Una mujer asomó por la esquina de la casa. Llevaba puesto un mono de color e iba desgreñada.

—Basta ya, Ernie —ordenó.

—¡No me da la gana! —repuso Ernie, y continuó armando jaleo.

Poirot echó a andar hacia. la mujer.

—No hay quien pueda hacer algo con los chiquillos, ¿verdad? —dijo ésta.

Poirot opinaba todo lo contrario, pero se abstuvo de decirlo.

Le condujeron hacia la puerta de atrás.

—Tengo siempre echado el cerrojo de la principal. Entre, ¿quiere?.

Poirot cruzó un fregadero muy sucio y entró en una cocina más sucia aún.

—No la mataron aquí —dijo la mujer—. Fue en la sala.

Poirot parpadeó levemente.

—Para eso viene, ¿verdad? ¿No es usted el señor extranjero que vive con los Summerhayes?

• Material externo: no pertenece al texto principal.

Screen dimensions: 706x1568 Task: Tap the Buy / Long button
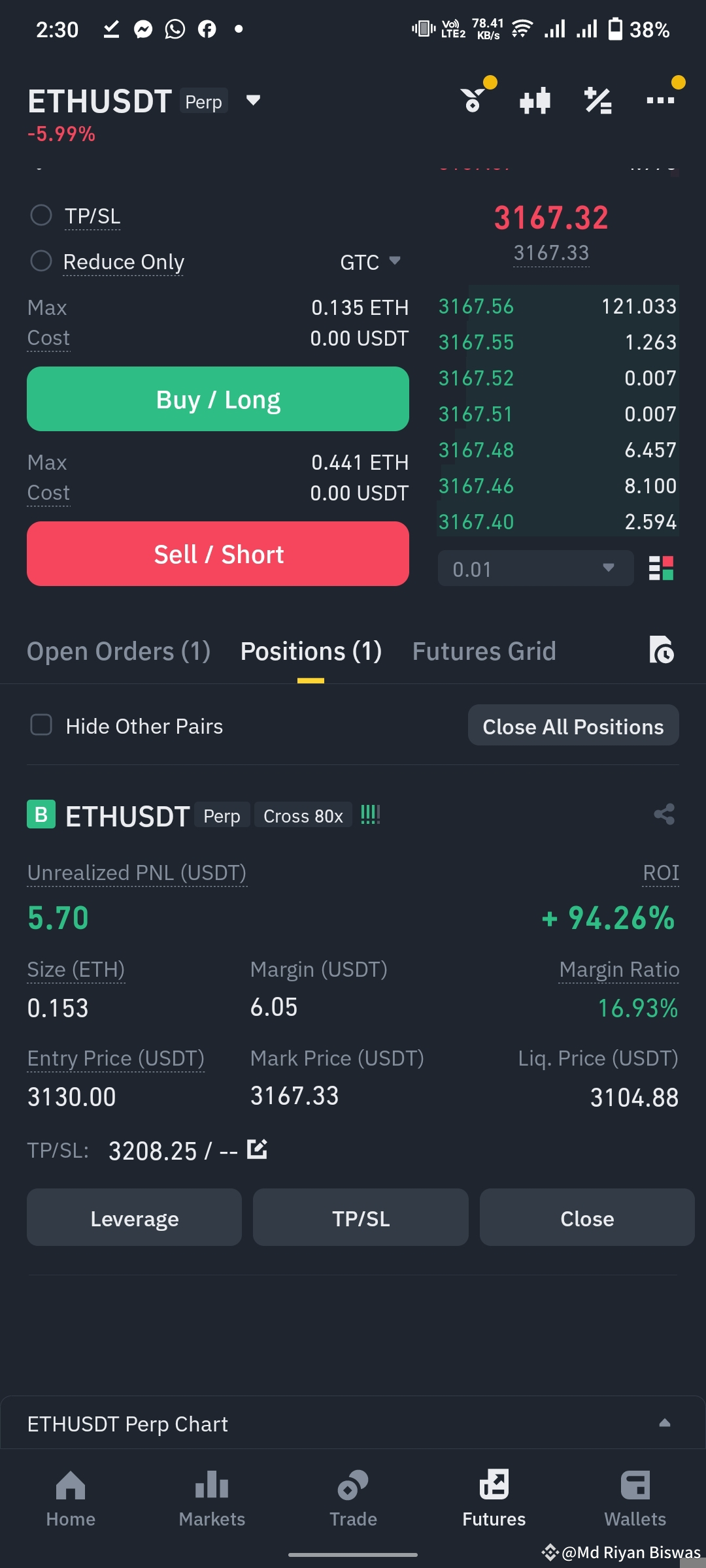pyautogui.click(x=218, y=399)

—Veo que ha oído hablar de mí —murmuró Poirot, radiante el rostro—. En efecto, mistress...

—Kiddle. Mi marido es estuquista. Nos mudamos aquí hace cuatro meses, ¿sabe? Vivíamos antes con la madre de Bert. Algunos me decían: "No me digas que vas a meterte en una casa donde se ha cometido un asesinato"... pero era lo que yo les contestaba, una casa es una casa. Y más vale una casa que una sala y tener que dormir encima de las sillas. Es terrible esta escasez de pisos, ¿verdad? Y de todas formas, a nosotros no nos ha molestado nunca. Dicen que siempre vagan por la casa cuando mueren asesinados. Pero ella no hace tal cosa. ¿Le gustaría ver dónde ocurrió?

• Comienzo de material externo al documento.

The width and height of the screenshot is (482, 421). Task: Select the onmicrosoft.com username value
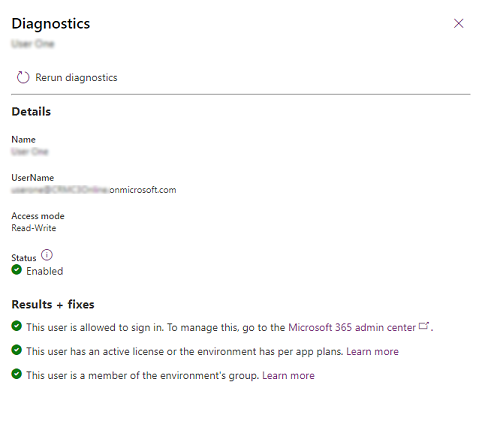pyautogui.click(x=94, y=190)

Poirot contestó afirmativamente, con la misma sensación que el turista a quien enseñan los lugares de interés.

Mistress Kiddle le condujo a una habitación pequeña, excesivamente amueblada con piezas de estilo jacobino. Al revés que el resto de la casa, no presentaba muestras de haber sido ocupada nunca.

—Ahí en el suelo estaba, y con la nuca abierta. ¡Menudo susto le dio a mistress Elliot! Fue ella quien la encontró... ella y Larking, que viene de la Cooperativa con el pan. Pero el dinero se lo llevaron de arriba. Suba y le enseñaré de dónde.

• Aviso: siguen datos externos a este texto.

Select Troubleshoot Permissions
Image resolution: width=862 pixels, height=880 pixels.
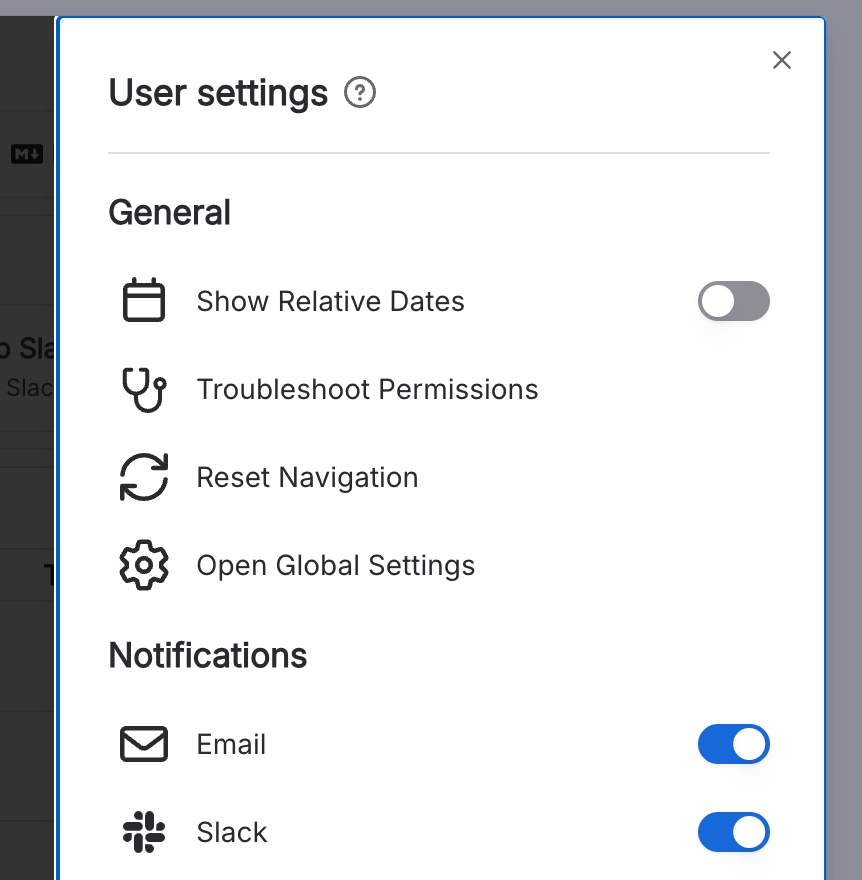click(x=368, y=389)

Mistress Kiddle le guió escalera arriba hasta una alcoba en la que había una cómoda voluminosa, una cama de metal grande, unas sillas y, por último, una magnífica colección de ropa de niño, mojada y seca.

—Fue aquí —dijo mistress Kiddle con orgullo.

Poirot miró a su alrededor. Difícil resultaba imaginarse que aquel baluarte de desordenada fecundidad había sido en otros tiempos dominio bien fregado de una anciana que estaba orgullosa de su hogar. Allí había vivido y dormido mistress McGinty.

—¿Supongo que estos no son sus muebles?

—¡Oh, no! Su sobrina de Cullavon se los llevó todos.

No quedaba allí nada de mistress McGinty. Los Kiddle habían llegado, visto y vencido. La vida era más fuerte que la muerte.